The UK government’s sales pitch for the Windsor Framework is that they have secured arrangements to minimise the checks and controls – which they have.
But it is clear that, both publicly and privately, Boris Johnson promised the DUP that he would deliver what they wanted, even though that contradicted the terms of the Withdrawal Agreement. The NI Protocol Bill was the formal attempt to push that forward, by legislating to set aside some of the key provisions of the Protocol that required checks or constraints on the movement of goods from GB to NI. The Bill also raised the DUP’s expectations, not least with its reference to the Act of Union (1800).
In agreeing the Windsor Framework in February 2023, the government axed the Protocol Bill, and they have made it very clear that there will be no re-negotiation of the deal. That means the approach to managing goods moving from GB to NI settled in February is not going to change. The government must have satisfied itself that the Windsor Framework was and is compatible with its domestic and international obligations under the Belfast/Good Friday Agreement and there is a strong argument that the Framework stabilises and secures the Union more than any other realistic scenario. And as the Supreme Court showed in its decision on the challenge to the Protocol, the change from the terms of the Act of Union was legitimate. Moreover, the government could point to the fact that a majority of MLAs in the Assembly (if it were sitting) come from parties that accept the Framework.
However, the UK government still baulks at spelling out explicitly that it is not possible to bring the arrangements for trade into line with the interpretation of Act of Union that the DUP would want to see restored. It appears reluctant to point out to the DUP that the Internal Market Act did fulfil the promise in New Decade, New Approach, and that it cannot go further without re-opening the whole issue with the EU. And it has drawn back from the factual stance it took from October 2019 onwards that the issue of the Protocol did not need to be subject to cross-community consent, because it is an issue of international relations, which are not devolved, and involves agreement with the EU as well as within the UK.
It is also far from clear whether the NIO could bring forward new constitutional legislation to satisfy the DUP without breaching the 1998 Agreement, given that the wording adopted in the Northern Ireland Act 1998 was an integral part of the Belfast/Good Friday Agreement.
Tantalising the DUP with promises the government knows it cannot fulfil allows them to avoid confronting the reality that the Windsor Framework is now the settled will of the UK Parliament.
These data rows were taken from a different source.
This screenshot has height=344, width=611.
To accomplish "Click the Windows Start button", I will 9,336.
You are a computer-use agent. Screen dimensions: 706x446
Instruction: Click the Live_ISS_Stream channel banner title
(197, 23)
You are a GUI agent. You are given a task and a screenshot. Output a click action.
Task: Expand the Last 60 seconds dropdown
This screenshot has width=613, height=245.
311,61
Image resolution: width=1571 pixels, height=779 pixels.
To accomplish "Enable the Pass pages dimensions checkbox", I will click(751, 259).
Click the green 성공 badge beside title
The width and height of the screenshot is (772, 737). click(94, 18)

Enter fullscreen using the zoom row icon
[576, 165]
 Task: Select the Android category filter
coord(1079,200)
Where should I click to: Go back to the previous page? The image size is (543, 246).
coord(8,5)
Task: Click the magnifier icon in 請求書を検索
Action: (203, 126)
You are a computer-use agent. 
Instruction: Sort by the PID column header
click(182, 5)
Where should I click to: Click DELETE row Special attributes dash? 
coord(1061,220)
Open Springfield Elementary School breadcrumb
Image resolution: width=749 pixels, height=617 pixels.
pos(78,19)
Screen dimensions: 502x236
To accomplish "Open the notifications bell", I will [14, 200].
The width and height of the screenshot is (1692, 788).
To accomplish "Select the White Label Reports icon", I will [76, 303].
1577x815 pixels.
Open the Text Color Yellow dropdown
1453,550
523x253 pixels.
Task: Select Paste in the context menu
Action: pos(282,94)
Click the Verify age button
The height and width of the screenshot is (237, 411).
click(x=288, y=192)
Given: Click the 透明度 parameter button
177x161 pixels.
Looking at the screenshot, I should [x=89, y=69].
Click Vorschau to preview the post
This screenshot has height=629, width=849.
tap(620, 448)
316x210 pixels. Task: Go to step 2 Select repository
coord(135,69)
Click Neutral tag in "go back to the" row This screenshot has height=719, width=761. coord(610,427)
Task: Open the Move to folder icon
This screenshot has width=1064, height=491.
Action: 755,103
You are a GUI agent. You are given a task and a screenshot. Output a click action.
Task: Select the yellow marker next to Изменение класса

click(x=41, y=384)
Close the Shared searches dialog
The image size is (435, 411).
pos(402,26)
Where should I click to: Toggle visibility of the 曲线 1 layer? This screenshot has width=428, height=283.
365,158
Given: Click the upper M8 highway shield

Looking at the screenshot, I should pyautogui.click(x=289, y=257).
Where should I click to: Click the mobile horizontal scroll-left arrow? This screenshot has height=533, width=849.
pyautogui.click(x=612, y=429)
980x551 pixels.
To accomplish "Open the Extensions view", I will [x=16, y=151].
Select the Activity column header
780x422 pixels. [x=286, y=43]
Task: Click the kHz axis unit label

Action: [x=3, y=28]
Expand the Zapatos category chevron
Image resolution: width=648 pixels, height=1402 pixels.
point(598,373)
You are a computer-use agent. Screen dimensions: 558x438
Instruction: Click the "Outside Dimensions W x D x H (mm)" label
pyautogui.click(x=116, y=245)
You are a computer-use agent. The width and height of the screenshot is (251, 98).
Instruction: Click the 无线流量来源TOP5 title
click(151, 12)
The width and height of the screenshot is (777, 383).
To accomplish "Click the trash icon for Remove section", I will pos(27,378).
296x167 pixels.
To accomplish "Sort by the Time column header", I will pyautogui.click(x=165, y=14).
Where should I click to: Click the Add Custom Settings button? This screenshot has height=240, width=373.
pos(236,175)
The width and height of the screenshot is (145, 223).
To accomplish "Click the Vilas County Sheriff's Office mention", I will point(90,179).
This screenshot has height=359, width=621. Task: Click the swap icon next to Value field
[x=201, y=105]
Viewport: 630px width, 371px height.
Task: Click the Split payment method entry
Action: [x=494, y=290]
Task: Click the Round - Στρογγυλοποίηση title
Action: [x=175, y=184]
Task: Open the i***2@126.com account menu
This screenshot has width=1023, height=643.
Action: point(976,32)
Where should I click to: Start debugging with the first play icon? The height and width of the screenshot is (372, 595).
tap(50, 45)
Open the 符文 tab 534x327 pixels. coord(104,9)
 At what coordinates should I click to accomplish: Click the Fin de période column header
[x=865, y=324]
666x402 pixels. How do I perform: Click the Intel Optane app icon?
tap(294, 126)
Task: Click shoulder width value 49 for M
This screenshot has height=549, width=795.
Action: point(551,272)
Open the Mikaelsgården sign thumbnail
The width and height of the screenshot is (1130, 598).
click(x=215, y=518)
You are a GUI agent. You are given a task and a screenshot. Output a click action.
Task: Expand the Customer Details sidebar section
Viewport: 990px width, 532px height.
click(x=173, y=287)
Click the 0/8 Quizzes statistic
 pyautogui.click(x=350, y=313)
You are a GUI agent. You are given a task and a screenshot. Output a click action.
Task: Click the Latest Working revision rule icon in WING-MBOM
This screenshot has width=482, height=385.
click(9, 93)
Some are still indulging in ideas – like mutual enforcement – that the EU has made clear repeatedly it will not countenance.
The UK government needs to come clean with the DUP, make clear it has fulfilled its January 2020 promise and nothing more is feasible. And once they have stopped being strung along by promises they should know are undeliverable, the DUP must decide whether it will allow Northern Ireland to have its government back.
By Andrew McCormick, former Director General of International Relations in the Northern Ireland Executive Office (2018-2021).